And in this: I am offered another chance. Not only by flesh and blood people who tenderly, tearfully offer grace and forgiveness - but by the one who is holy, righteous, massively unfathomable - beyond any understanding I might have. As far as the universe is, there is grace.

That is the violently insistent heartbeat of my faith: There is grace.

Renewed innocence.


In the tripping and falling that we all claim as part of our climbing through life, a theology of brokenness lived out for ourselves and for those around us - well, that could change the world.

And there's enough of it, for us and the whole human race.

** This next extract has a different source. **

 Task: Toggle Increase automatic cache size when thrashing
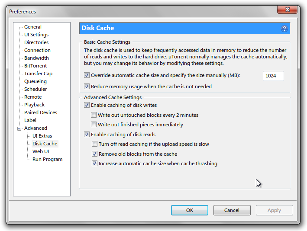(x=94, y=164)
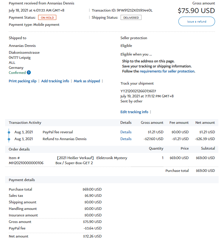This screenshot has height=239, width=221.
Task: View Details for Refund to Annanias Dennis
Action: (x=126, y=139)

Go show somebody some grace today. 

Show yourself.


Friday, November 11, 2011

Dreaming Of La Romana

Ampiteatro at Altos de Chavon
Last week I bemoaned (on Facebook) the fact that I never seemed to have a day with absolutely nothing on the schedule.

Finally got one.

Big smile.

I have a million things to do around here; laundry is piled higher than usual. The kitchen is cluttered. I went grocery shopping last night but we literally have no place to put the groceries, so I need to go get creative. The porch needs to be cleaned. There is much to do...

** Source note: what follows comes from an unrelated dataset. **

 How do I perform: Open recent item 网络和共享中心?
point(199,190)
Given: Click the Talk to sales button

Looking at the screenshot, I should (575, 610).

But no appointments. No lessons. Wide, open space.

So: I have John Gorka radio on Pandora, which is better than I ever expected. Tiny, four-minute gems, one after the other. Gorka, then James Taylor, Neil Young, Johnsmith....and some names I've never heard before. There is space today for their songs to fill up this house.

I have coffee, hot. Sarah made it. Everything's better when somebody else makes it.

I have the residue of a long, detailed dream that occupied the early morning hours. I was back in the Dominican Republic, driving from Santo Domingo to La Romana. I was me, now - mother of five, my age today. The road had changed - new things, like a big baseball stadium and new construction. But all the people I encountered were as they had been over 20 years ago. The people hadn't changed. My kids all had friends there, and they wanted to stay, scattered all over the path we were driving. In my dream, I was talking with Karla Sanchez, with whom I haven't been in contact for 20-plus years. It was so very real, and I was so there.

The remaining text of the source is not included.